> **Description of the task**: Look through the listing below for the word "click" and copy every line where it occurs.

________________________

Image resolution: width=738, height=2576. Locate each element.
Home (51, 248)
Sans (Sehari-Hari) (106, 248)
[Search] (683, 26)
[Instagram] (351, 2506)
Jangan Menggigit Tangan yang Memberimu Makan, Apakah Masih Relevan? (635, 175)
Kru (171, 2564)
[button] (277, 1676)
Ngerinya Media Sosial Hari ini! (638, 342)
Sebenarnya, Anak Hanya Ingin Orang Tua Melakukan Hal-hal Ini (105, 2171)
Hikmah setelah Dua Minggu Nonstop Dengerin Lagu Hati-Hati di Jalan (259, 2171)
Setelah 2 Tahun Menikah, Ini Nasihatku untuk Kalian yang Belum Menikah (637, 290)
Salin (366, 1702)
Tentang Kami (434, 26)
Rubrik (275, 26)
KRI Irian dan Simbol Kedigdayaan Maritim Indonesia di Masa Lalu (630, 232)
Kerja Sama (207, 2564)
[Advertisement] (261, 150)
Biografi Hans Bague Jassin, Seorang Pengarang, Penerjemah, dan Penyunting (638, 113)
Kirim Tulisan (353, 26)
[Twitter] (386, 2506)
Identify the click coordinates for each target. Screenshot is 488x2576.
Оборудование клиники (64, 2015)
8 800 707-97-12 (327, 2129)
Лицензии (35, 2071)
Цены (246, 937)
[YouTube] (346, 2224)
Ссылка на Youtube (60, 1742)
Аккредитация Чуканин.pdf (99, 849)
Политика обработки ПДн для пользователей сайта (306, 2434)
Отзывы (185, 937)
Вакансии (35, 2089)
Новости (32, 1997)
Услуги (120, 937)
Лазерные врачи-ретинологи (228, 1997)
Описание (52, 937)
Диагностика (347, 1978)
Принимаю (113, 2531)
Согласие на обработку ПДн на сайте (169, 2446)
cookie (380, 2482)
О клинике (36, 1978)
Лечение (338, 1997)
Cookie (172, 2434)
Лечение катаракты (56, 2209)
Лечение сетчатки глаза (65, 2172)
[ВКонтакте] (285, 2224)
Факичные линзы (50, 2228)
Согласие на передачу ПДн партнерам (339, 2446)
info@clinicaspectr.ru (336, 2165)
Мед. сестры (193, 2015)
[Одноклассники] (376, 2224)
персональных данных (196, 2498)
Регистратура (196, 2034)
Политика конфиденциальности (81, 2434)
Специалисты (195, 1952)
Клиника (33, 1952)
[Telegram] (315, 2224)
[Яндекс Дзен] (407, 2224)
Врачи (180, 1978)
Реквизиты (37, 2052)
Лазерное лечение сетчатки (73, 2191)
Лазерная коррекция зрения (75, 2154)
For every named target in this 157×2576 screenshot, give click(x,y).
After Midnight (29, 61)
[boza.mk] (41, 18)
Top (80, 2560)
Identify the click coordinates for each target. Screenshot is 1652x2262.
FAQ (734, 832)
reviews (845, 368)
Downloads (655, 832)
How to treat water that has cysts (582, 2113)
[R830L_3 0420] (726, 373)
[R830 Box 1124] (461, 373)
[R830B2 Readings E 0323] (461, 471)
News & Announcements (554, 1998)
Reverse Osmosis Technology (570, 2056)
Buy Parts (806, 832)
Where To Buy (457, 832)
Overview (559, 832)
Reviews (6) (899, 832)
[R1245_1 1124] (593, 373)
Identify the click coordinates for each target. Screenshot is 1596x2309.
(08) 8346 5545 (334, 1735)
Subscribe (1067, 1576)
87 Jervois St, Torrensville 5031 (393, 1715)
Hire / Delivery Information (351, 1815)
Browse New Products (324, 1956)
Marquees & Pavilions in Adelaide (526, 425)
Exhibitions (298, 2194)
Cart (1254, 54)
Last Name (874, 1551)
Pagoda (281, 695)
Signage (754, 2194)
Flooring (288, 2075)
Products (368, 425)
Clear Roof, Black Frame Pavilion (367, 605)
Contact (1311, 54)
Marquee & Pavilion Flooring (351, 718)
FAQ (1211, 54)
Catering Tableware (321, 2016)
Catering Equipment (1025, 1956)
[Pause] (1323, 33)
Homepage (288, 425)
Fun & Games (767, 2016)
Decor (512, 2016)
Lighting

________________________

> **Output for this task**:
Identify the click coordinates for each target. Screenshot is 488x2576.
For every named target in this 157×2576 screenshot, give click(x,y).
Identify the click coordinates for each target. Screenshot is 1652x2262.
Identify the click coordinates for each target. Screenshot is 1596x2309.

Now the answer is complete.